Stealth Falcon Targets Middle East with Windows BITS Feature

stealth falcon windows bits

Cyberespionage attackers have ditched their PowerShell backdoor in favor of the Windows BITS ‘notification’ feature.

The notorious Stealth Falcon cyberespionage group has adopted a new backdoor using the Windows Background Intelligent Transfer Service (BITS) in its ongoing spyware attacks against journalists, activists and dissidents in the Middle East.

According to researchers at ESET, attackers are exploiting the BITS “notification” feature in Windows. The feature allows attackers to create a re-occurring task to download and install malware, even after the original malware is extracted.

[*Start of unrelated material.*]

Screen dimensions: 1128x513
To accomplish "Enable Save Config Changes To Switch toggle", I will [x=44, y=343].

Stealth Falcon was first identified in 2012 as a cyberespionage group targeting political activists and journalists in the Middle East (and in January, Amnesty International said it believed that Stealth Falcon and a similar cyberespionage group named Project Raven were actually the same). In 2016, Citizen Lab outlined some of the group’s tactics and techniques, highlighting Stealth Falcon’s use of booby-trapped Microsoft Word document. If opened, the document delivered a malicious payload.

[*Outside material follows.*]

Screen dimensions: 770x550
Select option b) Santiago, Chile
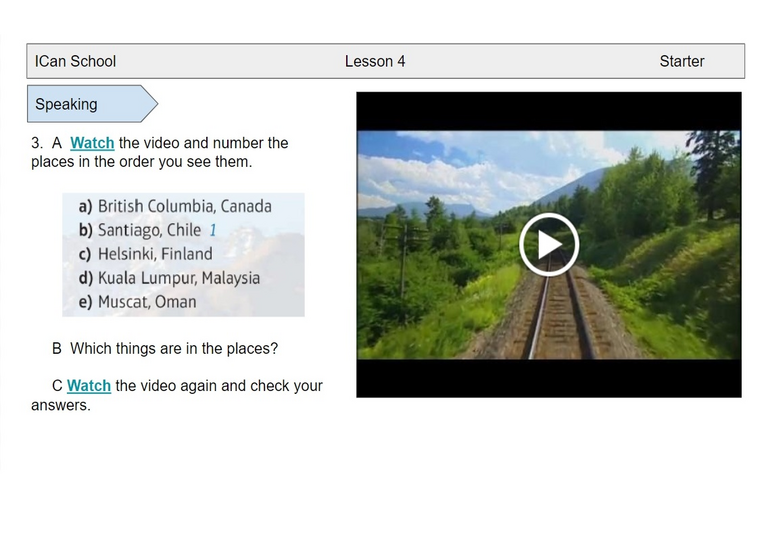click(x=148, y=230)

“The macro passes a Base64-encoded command to Windows PowerShell, which gathers system information via Windows Management Instrumentation (WMI), and attempts to determine the installed version of .NET by querying the registry,” according to Citizen Lab.

A fresh look at Stealth Falcon by ESET reveals the group has once again evolved and is now using a new backdoor, identified as Win32/StealthFalcon, which leverages the standard Windows component BITS.

“BITS was designed to transfer large amounts of data without consuming a lot of network bandwidth, which it achieves by sending the data with throttled throughput so as not to affect the bandwidth needs of other applications,” described ESET. BITS is used by Windows Update and third-party software for application updates.

“This means that BITS tasks are more likely to be permitted by host-based firewalls,” they said.

Researchers note that BITS has advantages over similar tools used by adversaries. For starters, it uses a system’s COM interface for communicating to a command-and-control server (C2), making it harder for endpoint security software to identify the communications as malicious. Secondly, BITS communication can withstand a number of interruptions, such as a network outage, the user logging out of a system or a computer reboot.

“Because BITS adjusts the rate at which files are transferred based on the bandwidth available, the user has no reason for suspicion,” researchers wrote.

The way Win32/StealthFalcon works is that it schedules itself as a task running on each user login. It’s capable of handling basic commands such as data collection and exfiltration along with writing downloaded data to local files.

Another, not-so-well-understood evasion technique tied to Win32/StealthFalcon is a curious function that is executed before any malicious payload is started, according to ESET.

“It references 300+ imports, but does not use them at all. Instead, it always returns and continues with the payload afterward, without condition checks that would suggest it is an anti-emulation trick,” wrote researchers.

The BITS service has a long history of being abused by attackers dating back to 2007. And even up until today, BITS is still an attractive feature for hackers because the Windows component includes the ability to retrieve or upload files using an application trusted by host firewalls.

BITS is not the exclusive of the Stealth Falcon group. Last year, Kaspersky researchers reported the FruityArmor APT group – a Middle East-based cyberespionage gang – used it as a backdoor to communicated with C2 servers.

In 2016, Dell SecureWorks reported that the BITS feature was being abused by an attacker who was using it to infect targets with the DNSChanger malware called Zlob.Q. In that case, investigators noticed BITS activity, but since no malware was initially detected there were no red flags. Researchers said attackers eventually used the cloak of BITS legitimacy to eventually download malware and infect the host.

Past suggested mitigation of BITS begins with awareness, researchers said. A number of security firms offer a way to search for malicious BITS “notification” tasks to help eliminate the problem. It also recommends impacted parties restrict access to suspicious domains.